## RECORDS SHOWN
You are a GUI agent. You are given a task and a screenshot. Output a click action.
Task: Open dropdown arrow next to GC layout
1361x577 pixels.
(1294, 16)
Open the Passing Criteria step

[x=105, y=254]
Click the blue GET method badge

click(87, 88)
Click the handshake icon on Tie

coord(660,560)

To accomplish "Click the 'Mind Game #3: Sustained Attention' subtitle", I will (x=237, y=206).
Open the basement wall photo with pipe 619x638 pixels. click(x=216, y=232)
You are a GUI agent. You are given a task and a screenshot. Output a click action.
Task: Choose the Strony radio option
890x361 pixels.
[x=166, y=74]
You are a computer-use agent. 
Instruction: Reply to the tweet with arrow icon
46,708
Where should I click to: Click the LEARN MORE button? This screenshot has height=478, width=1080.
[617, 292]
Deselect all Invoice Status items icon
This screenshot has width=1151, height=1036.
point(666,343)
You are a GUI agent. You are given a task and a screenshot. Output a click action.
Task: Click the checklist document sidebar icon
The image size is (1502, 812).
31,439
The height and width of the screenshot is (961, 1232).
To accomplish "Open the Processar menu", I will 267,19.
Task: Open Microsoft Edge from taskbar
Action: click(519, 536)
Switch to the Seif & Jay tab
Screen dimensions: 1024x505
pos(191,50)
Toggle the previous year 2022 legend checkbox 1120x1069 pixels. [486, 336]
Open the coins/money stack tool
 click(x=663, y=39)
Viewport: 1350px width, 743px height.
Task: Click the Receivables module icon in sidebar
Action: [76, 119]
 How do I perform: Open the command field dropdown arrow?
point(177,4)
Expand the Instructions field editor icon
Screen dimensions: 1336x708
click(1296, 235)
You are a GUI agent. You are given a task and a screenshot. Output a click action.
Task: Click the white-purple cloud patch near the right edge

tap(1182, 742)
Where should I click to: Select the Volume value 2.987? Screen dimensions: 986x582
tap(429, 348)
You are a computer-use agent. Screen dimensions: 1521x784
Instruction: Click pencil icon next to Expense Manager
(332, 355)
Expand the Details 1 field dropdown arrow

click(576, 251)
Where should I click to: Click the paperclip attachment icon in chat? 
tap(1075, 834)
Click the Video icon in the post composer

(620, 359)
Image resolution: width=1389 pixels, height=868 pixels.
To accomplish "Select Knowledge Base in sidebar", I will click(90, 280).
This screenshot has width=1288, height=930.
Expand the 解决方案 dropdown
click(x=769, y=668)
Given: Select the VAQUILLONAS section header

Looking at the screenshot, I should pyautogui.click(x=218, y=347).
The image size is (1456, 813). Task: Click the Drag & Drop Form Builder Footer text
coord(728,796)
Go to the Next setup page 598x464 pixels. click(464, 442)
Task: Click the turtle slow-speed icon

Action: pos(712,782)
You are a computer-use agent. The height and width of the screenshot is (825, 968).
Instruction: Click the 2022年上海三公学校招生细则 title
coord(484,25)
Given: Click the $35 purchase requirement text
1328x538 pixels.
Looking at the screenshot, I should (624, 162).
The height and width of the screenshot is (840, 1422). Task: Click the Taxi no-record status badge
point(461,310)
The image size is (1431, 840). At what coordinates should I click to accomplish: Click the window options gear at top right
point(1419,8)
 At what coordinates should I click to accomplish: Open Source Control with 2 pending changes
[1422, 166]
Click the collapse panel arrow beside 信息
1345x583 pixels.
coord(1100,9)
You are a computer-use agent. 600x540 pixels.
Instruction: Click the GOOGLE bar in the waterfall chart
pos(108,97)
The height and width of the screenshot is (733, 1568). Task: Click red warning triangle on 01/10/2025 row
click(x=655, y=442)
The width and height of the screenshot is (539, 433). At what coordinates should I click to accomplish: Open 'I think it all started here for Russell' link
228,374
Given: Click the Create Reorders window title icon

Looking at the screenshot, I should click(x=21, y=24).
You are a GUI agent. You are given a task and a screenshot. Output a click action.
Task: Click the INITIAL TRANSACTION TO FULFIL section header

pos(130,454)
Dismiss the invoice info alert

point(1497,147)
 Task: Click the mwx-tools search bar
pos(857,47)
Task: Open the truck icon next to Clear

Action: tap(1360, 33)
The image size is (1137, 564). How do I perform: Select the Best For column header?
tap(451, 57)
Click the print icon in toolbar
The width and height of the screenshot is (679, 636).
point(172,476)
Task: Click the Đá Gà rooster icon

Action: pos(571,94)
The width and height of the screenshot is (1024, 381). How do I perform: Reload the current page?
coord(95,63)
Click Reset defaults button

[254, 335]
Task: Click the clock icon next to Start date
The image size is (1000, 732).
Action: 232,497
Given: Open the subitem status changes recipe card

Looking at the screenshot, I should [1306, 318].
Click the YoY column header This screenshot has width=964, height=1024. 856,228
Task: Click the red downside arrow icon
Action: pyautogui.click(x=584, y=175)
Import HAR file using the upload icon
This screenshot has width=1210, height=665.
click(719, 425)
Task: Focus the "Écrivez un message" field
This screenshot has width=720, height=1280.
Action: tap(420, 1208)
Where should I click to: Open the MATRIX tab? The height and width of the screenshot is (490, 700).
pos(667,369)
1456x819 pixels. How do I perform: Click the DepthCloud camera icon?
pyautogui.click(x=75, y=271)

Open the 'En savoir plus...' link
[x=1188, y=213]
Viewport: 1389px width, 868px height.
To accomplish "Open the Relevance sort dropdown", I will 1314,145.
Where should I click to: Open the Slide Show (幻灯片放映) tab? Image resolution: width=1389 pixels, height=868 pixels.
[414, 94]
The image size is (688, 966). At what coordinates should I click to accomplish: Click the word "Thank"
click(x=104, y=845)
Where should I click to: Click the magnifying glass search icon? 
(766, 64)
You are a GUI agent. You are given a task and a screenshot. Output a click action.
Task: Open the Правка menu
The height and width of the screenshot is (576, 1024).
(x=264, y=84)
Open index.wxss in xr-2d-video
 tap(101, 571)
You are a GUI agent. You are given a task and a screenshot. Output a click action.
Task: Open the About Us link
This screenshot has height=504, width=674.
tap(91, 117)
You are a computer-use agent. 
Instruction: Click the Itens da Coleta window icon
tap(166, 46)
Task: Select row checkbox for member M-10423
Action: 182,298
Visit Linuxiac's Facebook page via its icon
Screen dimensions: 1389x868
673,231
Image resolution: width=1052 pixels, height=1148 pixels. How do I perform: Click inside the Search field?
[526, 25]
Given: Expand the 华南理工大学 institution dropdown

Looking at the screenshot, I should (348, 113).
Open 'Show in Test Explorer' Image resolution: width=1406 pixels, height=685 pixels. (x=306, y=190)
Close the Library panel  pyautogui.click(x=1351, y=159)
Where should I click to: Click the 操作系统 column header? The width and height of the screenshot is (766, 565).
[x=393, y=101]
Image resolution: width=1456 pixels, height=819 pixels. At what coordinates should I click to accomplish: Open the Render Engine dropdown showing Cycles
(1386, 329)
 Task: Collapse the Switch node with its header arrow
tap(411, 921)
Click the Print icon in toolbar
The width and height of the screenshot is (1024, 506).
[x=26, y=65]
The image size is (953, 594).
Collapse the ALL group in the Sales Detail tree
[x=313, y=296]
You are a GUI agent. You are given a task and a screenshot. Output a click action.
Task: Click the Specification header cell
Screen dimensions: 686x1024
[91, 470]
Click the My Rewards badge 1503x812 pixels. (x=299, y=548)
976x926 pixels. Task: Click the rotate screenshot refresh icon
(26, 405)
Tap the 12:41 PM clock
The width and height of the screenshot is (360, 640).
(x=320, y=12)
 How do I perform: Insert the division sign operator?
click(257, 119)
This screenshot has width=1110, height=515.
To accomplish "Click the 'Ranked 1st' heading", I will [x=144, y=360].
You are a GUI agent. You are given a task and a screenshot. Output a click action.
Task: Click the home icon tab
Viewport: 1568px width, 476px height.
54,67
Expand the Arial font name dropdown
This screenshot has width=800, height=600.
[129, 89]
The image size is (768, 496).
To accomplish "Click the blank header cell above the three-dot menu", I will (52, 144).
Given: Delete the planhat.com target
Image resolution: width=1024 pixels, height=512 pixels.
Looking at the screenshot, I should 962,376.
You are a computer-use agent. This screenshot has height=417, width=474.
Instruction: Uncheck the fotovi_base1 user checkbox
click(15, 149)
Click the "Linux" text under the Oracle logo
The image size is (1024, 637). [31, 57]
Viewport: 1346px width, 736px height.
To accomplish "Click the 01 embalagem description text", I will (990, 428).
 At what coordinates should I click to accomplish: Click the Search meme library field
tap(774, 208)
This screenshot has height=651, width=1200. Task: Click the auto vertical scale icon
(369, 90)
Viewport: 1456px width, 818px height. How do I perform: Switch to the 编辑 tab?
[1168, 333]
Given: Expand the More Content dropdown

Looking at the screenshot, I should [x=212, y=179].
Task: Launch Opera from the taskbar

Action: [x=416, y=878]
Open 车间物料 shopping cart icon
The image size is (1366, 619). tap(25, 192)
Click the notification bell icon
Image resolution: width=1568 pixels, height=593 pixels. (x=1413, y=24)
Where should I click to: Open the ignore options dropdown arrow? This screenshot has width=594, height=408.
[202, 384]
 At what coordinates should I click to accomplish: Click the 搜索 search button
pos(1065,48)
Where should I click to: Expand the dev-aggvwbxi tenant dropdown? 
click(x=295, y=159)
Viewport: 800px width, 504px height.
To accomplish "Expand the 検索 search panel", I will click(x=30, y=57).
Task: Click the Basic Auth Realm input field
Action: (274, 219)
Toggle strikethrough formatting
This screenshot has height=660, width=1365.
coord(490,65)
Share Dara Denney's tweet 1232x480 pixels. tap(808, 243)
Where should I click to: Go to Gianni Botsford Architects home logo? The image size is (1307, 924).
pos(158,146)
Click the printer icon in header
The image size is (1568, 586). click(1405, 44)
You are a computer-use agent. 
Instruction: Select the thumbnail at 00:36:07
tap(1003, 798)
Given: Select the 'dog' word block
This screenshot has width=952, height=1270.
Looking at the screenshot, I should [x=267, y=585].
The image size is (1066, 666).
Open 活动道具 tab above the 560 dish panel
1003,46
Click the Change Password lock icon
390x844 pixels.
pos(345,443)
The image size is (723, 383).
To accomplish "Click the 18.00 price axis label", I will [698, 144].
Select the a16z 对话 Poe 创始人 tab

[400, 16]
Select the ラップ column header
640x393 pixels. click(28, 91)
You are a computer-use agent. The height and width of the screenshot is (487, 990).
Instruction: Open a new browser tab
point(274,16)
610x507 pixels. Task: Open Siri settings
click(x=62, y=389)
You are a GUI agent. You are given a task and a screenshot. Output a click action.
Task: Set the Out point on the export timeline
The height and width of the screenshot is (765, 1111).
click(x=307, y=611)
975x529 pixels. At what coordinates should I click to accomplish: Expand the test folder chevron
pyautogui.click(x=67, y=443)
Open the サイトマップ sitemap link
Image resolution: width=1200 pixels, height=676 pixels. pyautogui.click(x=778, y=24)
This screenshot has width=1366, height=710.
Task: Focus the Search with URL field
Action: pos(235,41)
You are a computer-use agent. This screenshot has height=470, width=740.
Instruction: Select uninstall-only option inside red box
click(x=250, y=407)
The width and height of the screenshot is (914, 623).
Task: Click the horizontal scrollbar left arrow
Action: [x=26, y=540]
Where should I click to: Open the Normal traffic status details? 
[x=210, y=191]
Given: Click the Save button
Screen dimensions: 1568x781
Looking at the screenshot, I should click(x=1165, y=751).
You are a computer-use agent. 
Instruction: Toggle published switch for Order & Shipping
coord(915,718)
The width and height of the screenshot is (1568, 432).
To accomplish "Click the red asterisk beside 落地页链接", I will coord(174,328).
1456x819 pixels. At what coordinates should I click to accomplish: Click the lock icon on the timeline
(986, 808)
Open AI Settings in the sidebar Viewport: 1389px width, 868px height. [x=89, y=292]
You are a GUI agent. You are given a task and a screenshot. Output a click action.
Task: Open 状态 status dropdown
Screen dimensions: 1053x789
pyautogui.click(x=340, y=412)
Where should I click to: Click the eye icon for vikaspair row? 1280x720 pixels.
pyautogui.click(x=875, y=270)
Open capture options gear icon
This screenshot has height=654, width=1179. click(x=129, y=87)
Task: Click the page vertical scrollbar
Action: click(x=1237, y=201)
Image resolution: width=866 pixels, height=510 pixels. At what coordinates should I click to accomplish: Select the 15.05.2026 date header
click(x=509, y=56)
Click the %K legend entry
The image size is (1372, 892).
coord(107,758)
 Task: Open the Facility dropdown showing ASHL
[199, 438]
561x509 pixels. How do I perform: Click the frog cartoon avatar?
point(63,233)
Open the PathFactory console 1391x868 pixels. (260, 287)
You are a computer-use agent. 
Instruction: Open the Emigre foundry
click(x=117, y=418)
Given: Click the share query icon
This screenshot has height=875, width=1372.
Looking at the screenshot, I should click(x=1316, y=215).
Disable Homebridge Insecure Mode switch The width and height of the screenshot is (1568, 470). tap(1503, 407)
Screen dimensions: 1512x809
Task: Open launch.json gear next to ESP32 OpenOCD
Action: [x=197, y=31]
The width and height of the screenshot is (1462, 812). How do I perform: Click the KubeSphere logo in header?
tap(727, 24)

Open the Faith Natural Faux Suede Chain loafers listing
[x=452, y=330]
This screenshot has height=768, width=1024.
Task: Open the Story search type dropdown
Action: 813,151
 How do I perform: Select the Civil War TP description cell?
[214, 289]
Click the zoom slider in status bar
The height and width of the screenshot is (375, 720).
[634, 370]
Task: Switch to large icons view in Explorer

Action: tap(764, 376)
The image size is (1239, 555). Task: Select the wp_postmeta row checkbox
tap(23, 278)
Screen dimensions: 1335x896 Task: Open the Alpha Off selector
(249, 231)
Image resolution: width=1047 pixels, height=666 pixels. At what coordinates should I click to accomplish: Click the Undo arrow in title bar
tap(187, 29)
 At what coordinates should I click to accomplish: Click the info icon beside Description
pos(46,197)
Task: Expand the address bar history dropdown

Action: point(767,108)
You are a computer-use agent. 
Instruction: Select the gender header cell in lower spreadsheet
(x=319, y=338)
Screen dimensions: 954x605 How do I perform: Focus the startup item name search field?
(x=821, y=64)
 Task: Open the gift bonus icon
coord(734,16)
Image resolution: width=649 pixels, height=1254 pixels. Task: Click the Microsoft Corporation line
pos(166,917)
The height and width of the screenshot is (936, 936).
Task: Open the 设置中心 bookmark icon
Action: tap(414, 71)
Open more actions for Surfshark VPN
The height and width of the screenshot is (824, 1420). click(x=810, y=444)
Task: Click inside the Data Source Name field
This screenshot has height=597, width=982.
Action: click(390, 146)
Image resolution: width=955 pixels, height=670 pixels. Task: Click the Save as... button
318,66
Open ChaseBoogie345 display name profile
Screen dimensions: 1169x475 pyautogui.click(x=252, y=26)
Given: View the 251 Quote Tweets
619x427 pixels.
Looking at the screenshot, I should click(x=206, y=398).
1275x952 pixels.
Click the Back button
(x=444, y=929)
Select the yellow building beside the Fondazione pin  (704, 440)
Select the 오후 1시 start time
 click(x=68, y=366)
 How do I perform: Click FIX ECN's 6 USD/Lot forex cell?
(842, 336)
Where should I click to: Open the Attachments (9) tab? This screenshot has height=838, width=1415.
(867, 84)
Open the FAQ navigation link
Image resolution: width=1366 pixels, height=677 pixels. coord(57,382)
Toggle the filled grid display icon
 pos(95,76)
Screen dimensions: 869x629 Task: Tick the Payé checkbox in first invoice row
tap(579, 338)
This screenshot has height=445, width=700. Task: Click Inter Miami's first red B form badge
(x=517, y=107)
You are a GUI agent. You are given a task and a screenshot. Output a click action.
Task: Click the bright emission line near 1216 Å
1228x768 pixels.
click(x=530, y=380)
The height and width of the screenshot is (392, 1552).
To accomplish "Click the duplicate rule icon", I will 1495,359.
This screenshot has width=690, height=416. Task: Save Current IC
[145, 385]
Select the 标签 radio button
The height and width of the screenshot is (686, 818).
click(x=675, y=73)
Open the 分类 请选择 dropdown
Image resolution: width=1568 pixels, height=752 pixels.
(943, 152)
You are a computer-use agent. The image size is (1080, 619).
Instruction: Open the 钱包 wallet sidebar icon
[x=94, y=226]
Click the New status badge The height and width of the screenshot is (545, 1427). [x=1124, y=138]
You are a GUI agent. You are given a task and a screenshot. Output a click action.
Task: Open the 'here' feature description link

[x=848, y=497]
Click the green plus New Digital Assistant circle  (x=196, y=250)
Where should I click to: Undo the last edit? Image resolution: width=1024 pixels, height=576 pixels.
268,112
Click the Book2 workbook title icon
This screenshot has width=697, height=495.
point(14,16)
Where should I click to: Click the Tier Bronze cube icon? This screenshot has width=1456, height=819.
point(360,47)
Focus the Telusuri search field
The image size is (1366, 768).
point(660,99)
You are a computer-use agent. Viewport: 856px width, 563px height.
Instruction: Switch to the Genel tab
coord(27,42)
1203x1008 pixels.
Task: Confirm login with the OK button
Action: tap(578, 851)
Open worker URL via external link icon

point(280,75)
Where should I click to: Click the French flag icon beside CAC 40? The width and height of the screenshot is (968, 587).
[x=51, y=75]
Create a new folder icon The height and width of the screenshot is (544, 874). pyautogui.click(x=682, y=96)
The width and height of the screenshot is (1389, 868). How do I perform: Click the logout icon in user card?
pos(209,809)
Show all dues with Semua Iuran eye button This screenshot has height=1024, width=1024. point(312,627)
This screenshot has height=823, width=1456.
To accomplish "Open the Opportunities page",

## WORK TO DO
Copy out the data word for word, everything from the line containing "The image size is (1137, 564)." down to the line containing "Action: pos(571,94)", with both of those lines included.

## RESULT OF THE EXERCISE
The image size is (1137, 564). How do I perform: Select the Best For column header?
tap(451, 57)
Click the print icon in toolbar
The width and height of the screenshot is (679, 636).
point(172,476)
Task: Click the Đá Gà rooster icon

Action: pos(571,94)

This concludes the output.